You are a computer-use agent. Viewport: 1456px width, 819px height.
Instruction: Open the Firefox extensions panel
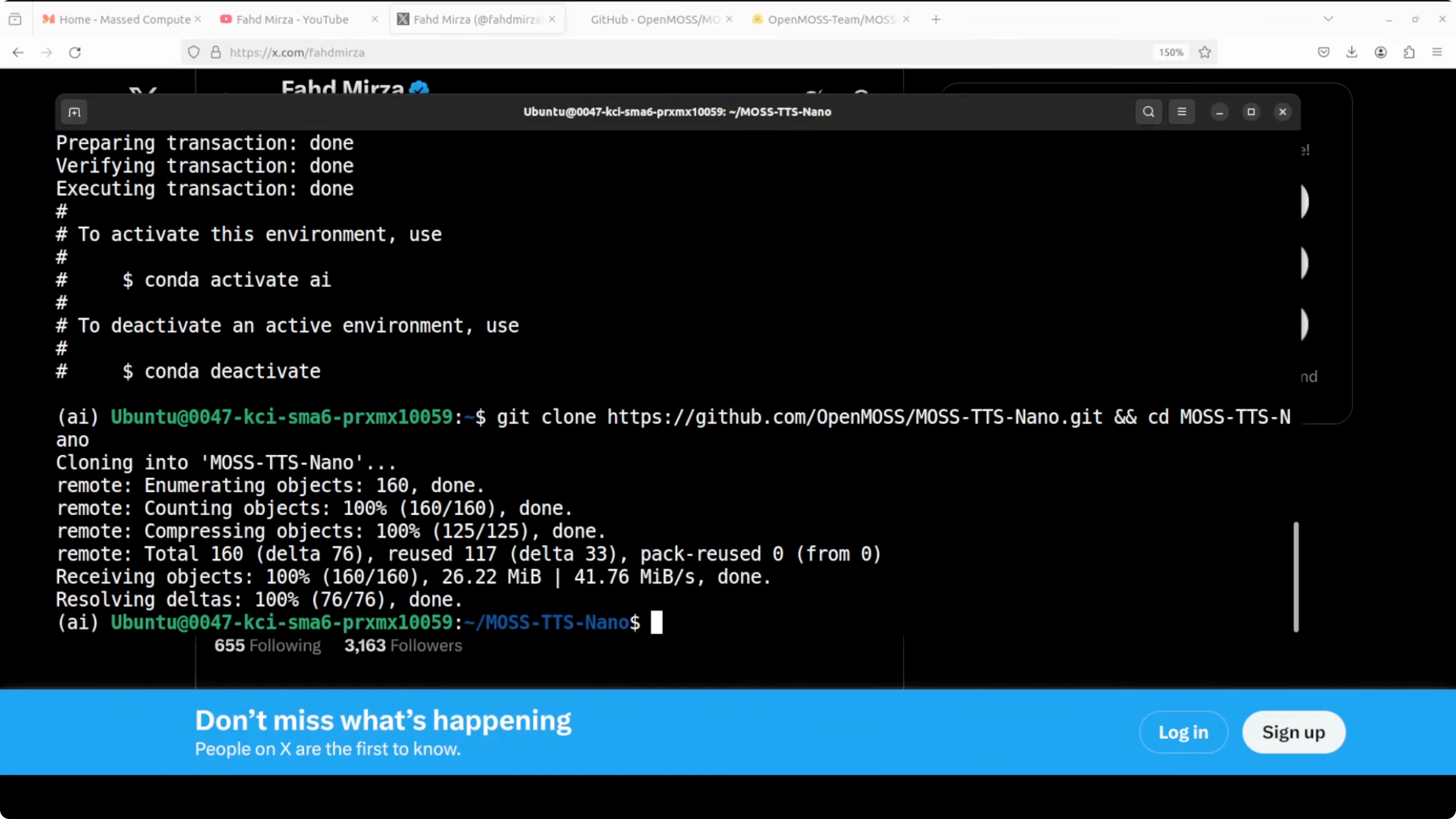point(1409,52)
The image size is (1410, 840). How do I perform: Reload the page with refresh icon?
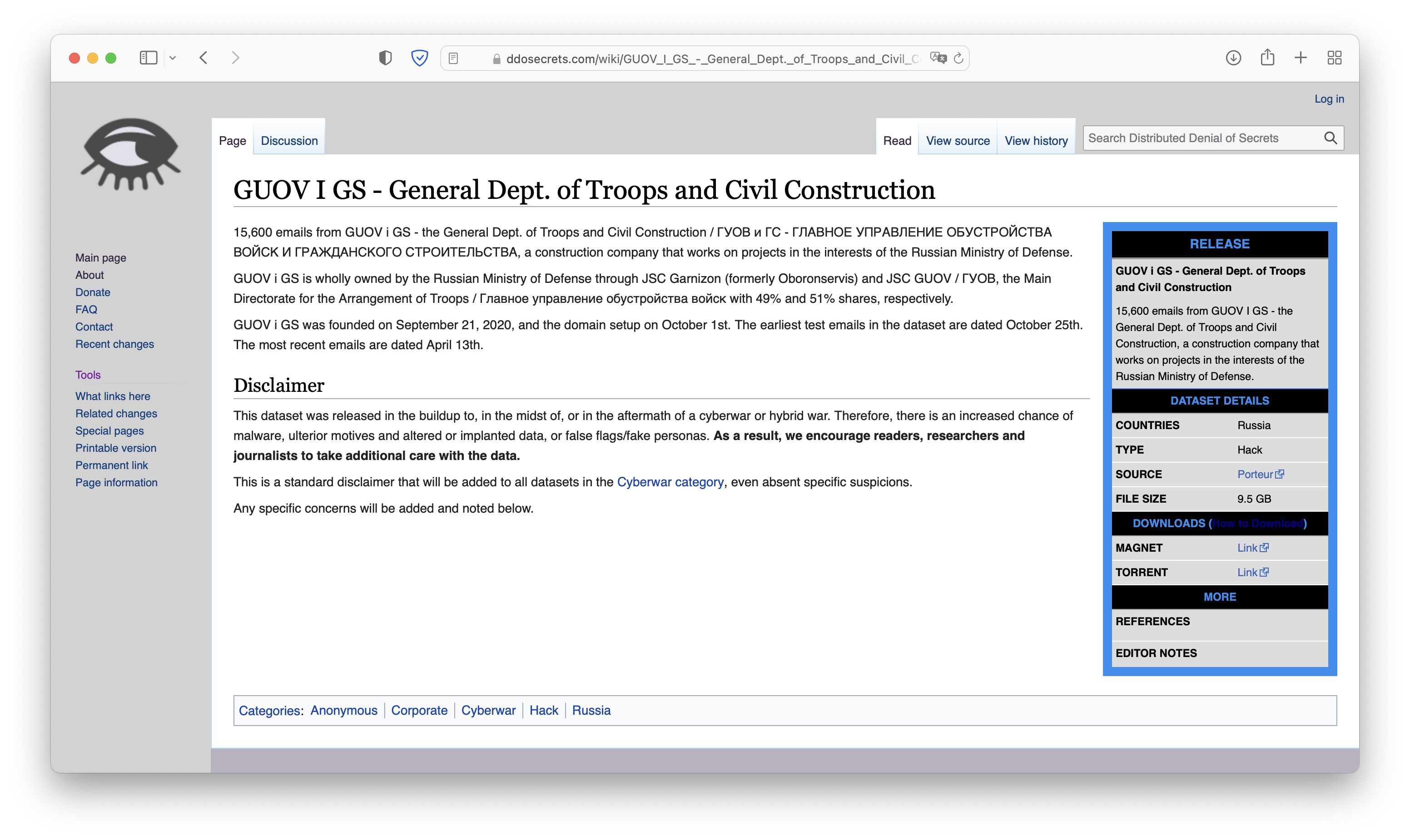(958, 58)
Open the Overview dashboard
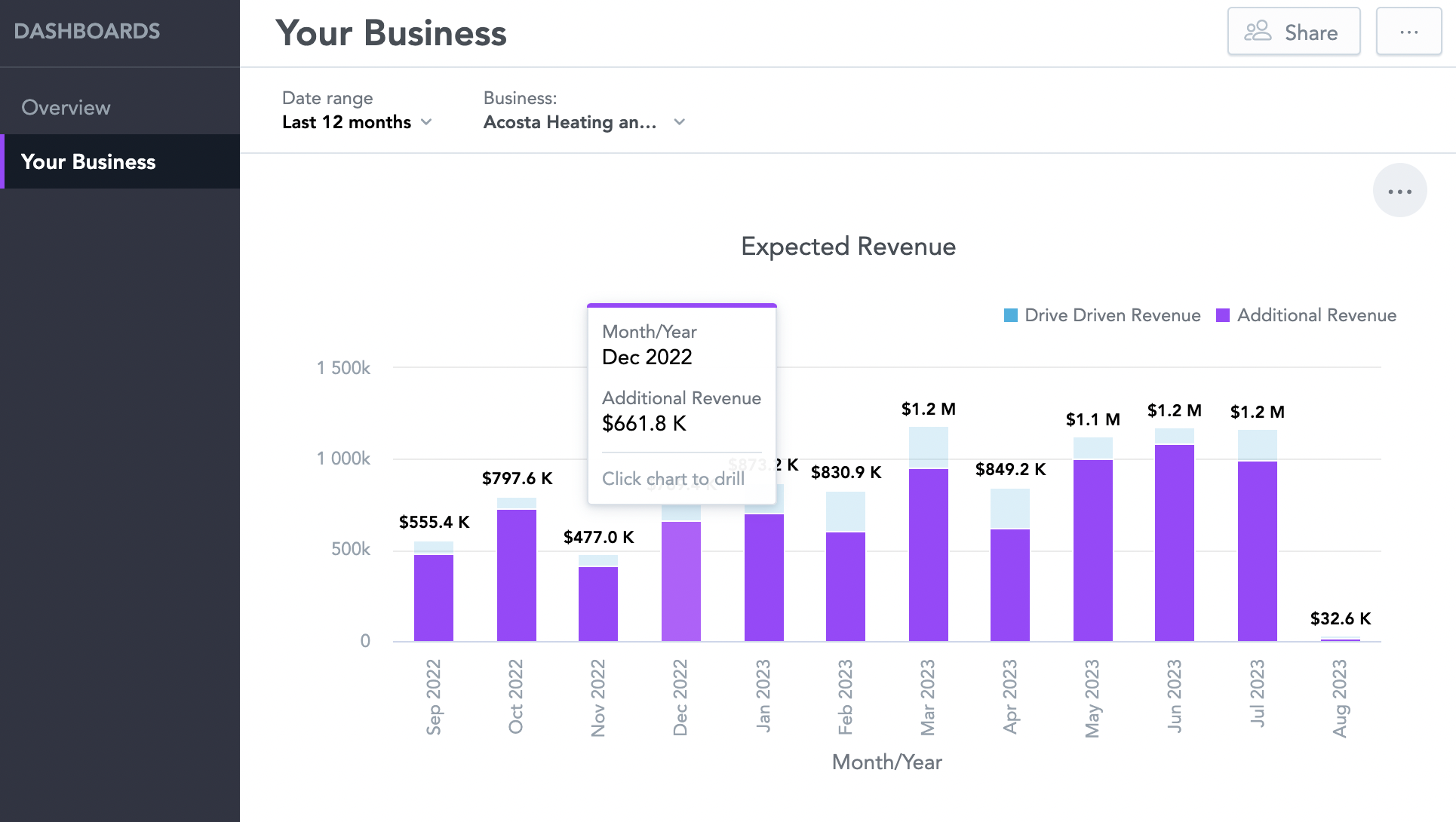 pyautogui.click(x=66, y=107)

________

What to work on: The output should be the material above, copied exactly, without its pictures.

Answer below:
You are a computer-use agent. Viewport: 1456px width, 819px height.
Instruction: Open the Firefox extensions panel
point(1409,52)
The image size is (1410, 840). How do I perform: Reload the page with refresh icon?
(958, 58)
Open the Overview dashboard
 pyautogui.click(x=66, y=107)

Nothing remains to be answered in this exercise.